4. İsrail’in tek taraflı olarak ateşkes ilan etmesi: Bu tutumun İsrail’in uluslararası arenadaki durumunu olumlu etkileyeceği öngörülmektedir. Ancak siyasi ve güvenlik alanlarında İsrail’e bu alternatifin kazanım sağlamayacağı düşünülmektedir. O nedenle uluslararası aracılar vasıtasıyla ateşkes, İsrail için daha uygun bir alternatif olarak görülüyor.
5. Hamas ve İsrail’in karşılıklı ateşkes ilanı: Hamas yönetimi İşgalci bir devlet olduğu gerekçesiyle İsrailli yetkililerle görüşmeyi kabul etmemektedir. İsrail ise Hamas’ı terör örgütü olarak görmektedir. Bu nedenle iki tarafın anlaşma masasına oturma ihtimali zayıf olarak değerlendirilmektedir. Bu nedenle ateşkes arabulucuk ülkeler marifetiyle yapılacaktır.
6. İsrail veya Hamas’ın mutlak galibiyeti: Söz konusu senaryonun ihtimal dışı olarak görülmektedir. İki tarafın da diğerine mutlak üstünlüğü günümüz şartlarına mümkün değildir.
Sonuç olarak Hamas ve İsrail 2008 ve 2012’deki savaşlardan daha uzun sürebilecek bir savaş için hazırlık yapmaktadır. Haliyle özellikle de nüfus yoğunluğu oldukça yüksek olan Gazze’de ciddi oranda can kaybının olması kaçınılmazdır. Gazze sınırından İsrail içlerine doğru 40 km’nin ötesinde “Demir Kubbe” sisteminin olmadığı hesaba katıldığında, şehirlere düşecek roketler, çalan sirenler ve can kayıpları İsrail içinde tepkiye neden olacaktır. İsrail’in yönetiminin tepkiler karşısında uzun süre bu duruma tahammül edemeyeceği öngörülmektedir.

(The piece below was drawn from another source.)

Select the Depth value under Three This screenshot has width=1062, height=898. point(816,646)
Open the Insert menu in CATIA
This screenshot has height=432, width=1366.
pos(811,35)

Beklenmedik sıra dışı bir gelişme olmazsa eğer bu defa Hamas, psikolojik üstünlüğü ele alabilir. Hamas ve Gazze’deki diğer direniş grupları diğer iki savaşa göre silah ve tecrübe bakımından daha iyi bir durumdadır. Hamas bu defa, kamuoyunu etkilemek adına medyayı daha iyi kullanmaktadır. Çünkü bu tür savaşlarda propaganda son derece önemli bir unsurdur.
İsrail ile ateşkes sağlanmadığı sürece Hamas, El Fetih ve Cihad’a bağlı silahı grupların direnişten başka seçeneği bulunmamaktadır.
Bu defa Gazzeli grupların, İsrail yöneticilerinin hayal bile edemeyeceği sürprizler yaparak, önemli kazanımlar elde etme ihtimali vardır.
Her halükarda Gazze’de sivil can kaybının artacağı ve büyük acıların yaşanacağı ortadadır.